A girl named Nazia
By Anis ShakurSunday – December 15, 2019
Amidst the sobs and tears, almost everyone had one thing in mind, i.e., “Almighty God” had showered Nazia with all the bounties, except length of age.
Born in a well to do, enlightened family in 1965, she had shown an aptitude for music from her earlier days.
As a young child, she frequently appeared in Pakistani television's music program for children, called “Sung Sung". Sohail Rana was the lead person of that show.
Her father Baseer and her mother Muneeza took great interest in the upbringing and education of Nazia and her younger brother, Zohaib.
Both of these gifted kids were admitted to school in London, where they received education as well as lessons in music.

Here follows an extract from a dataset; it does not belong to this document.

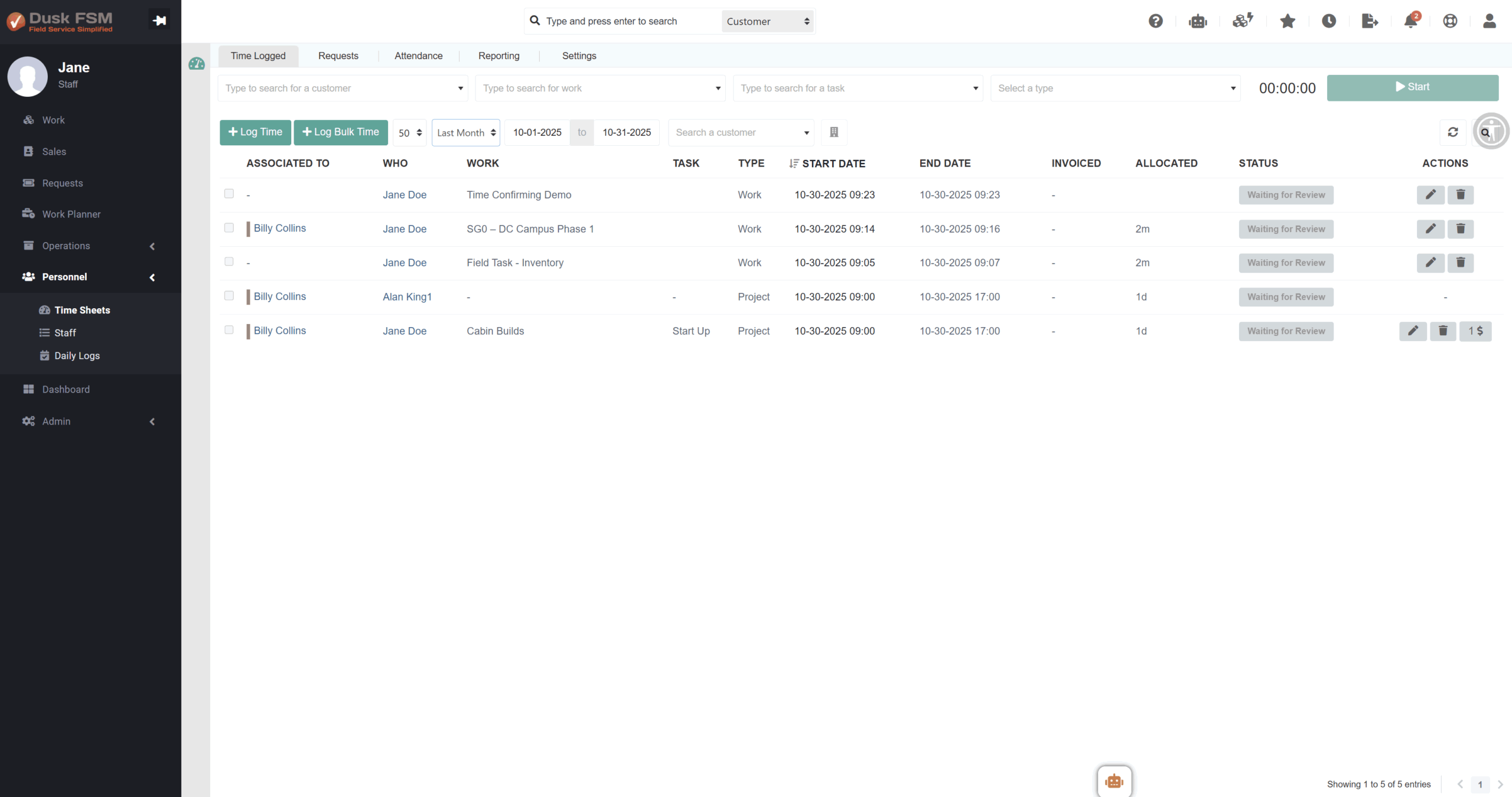This screenshot has width=1512, height=797.
Task: Click the favorites star icon
Action: click(x=1288, y=21)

In 1978, in England, thirteen-year-old Nazia recorded a song "Aap jaisa koi meri zindigi mein Aaye, to baath bun jaaye" (the film: Qurbani, music: Biddu, lyrics: Indeevar, pictured on Zeenat Aman).

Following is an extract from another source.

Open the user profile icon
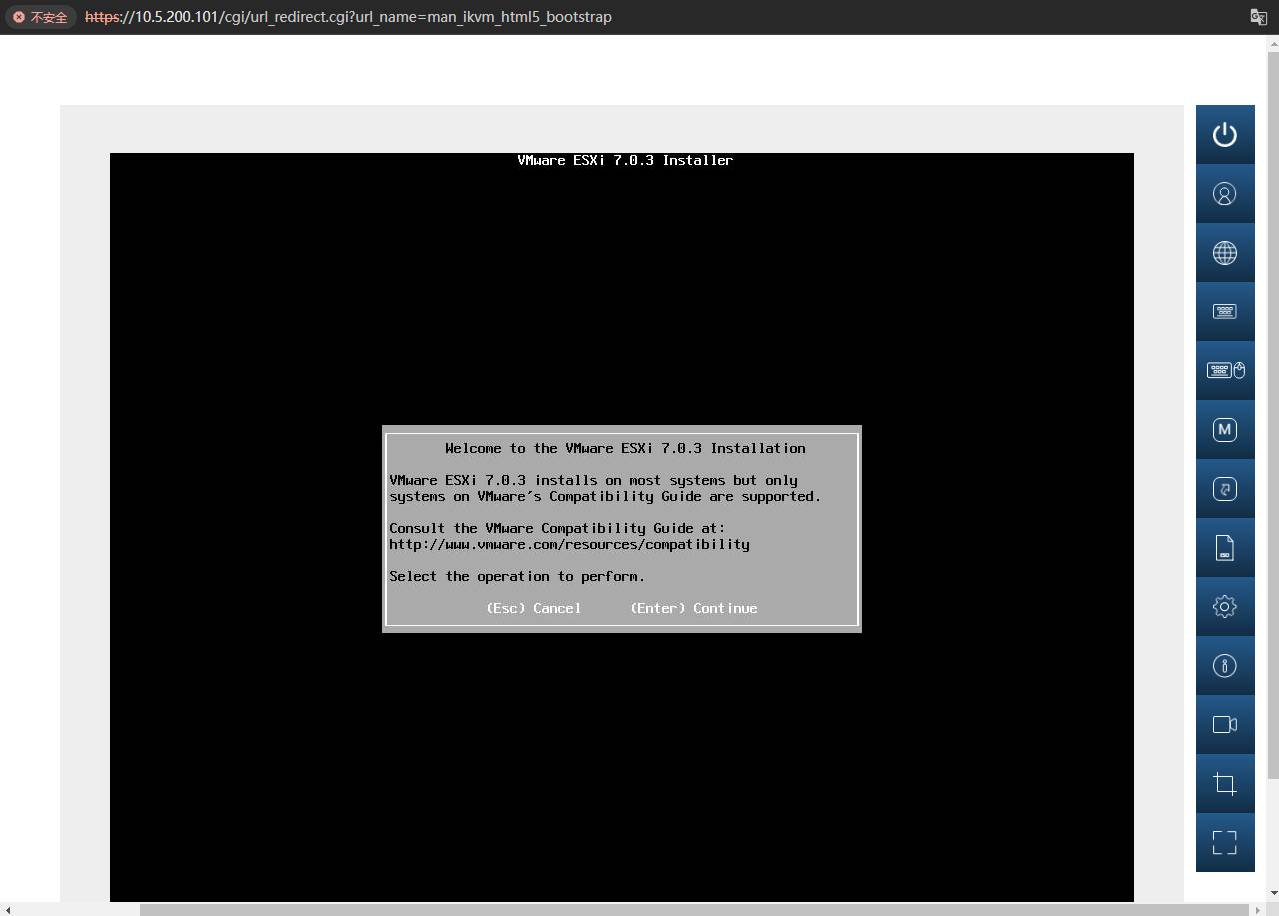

“Aap jaisa koi” is perhaps one of the greatest achievements of Nazia. Hence, a milestone in her music career.
In 1979, both Nazia and Zohaib came out with their first music album “Disco Deewanay,” which happened to be a remarkable collection of pop songs.
She became the heartthrob of teenagers with songs like:
Komal, boom boom, Dum dum, dee dee, Aaona pyar karain.

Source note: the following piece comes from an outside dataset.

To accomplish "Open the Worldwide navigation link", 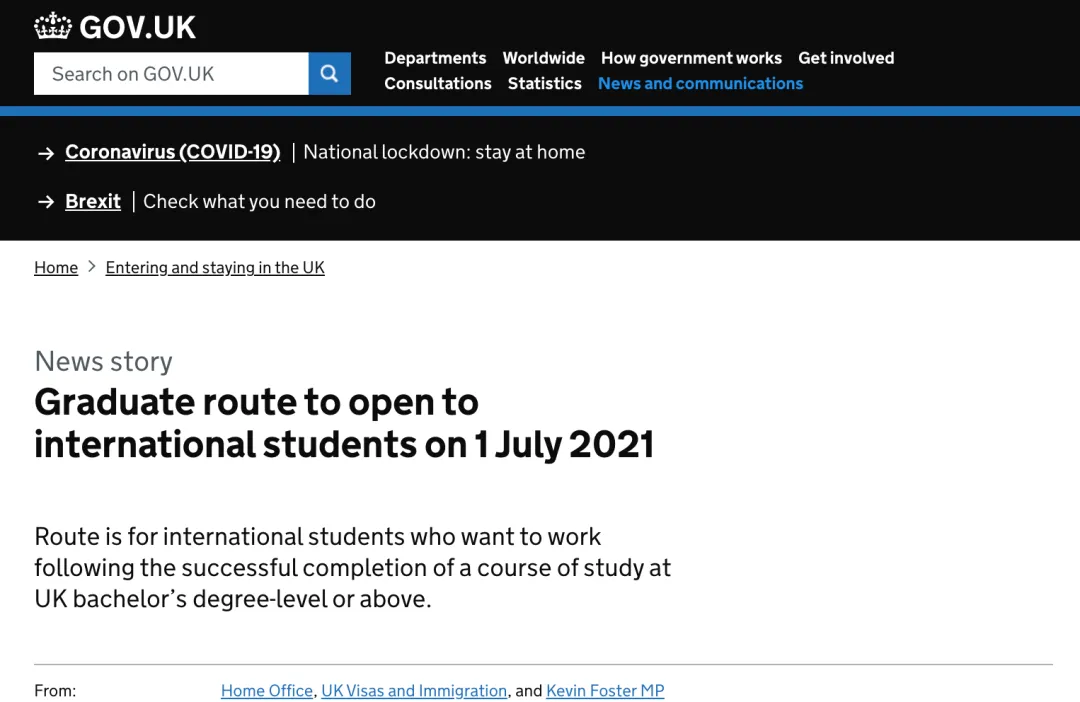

Nazia was married to an entrepreneur, Ishtiaq Baig, in 1995, with whom she had a son, Areez, in 1997.She had been battling against cancer since 1996 and eventually succumbed to it on Sunday morning. She was only 35 years old.
An admirer of Nazia had confided in me the other day: “How could this happen to such a decent girl, with a sweet voice, who had brought happiness to the lives of millions of music lovers around the world. Oh God, why Nazia?”
“Nazia had, indeed, walked all the steps, that had been ordained for her by an authority, which is greater than any human agency,” I answered calmly.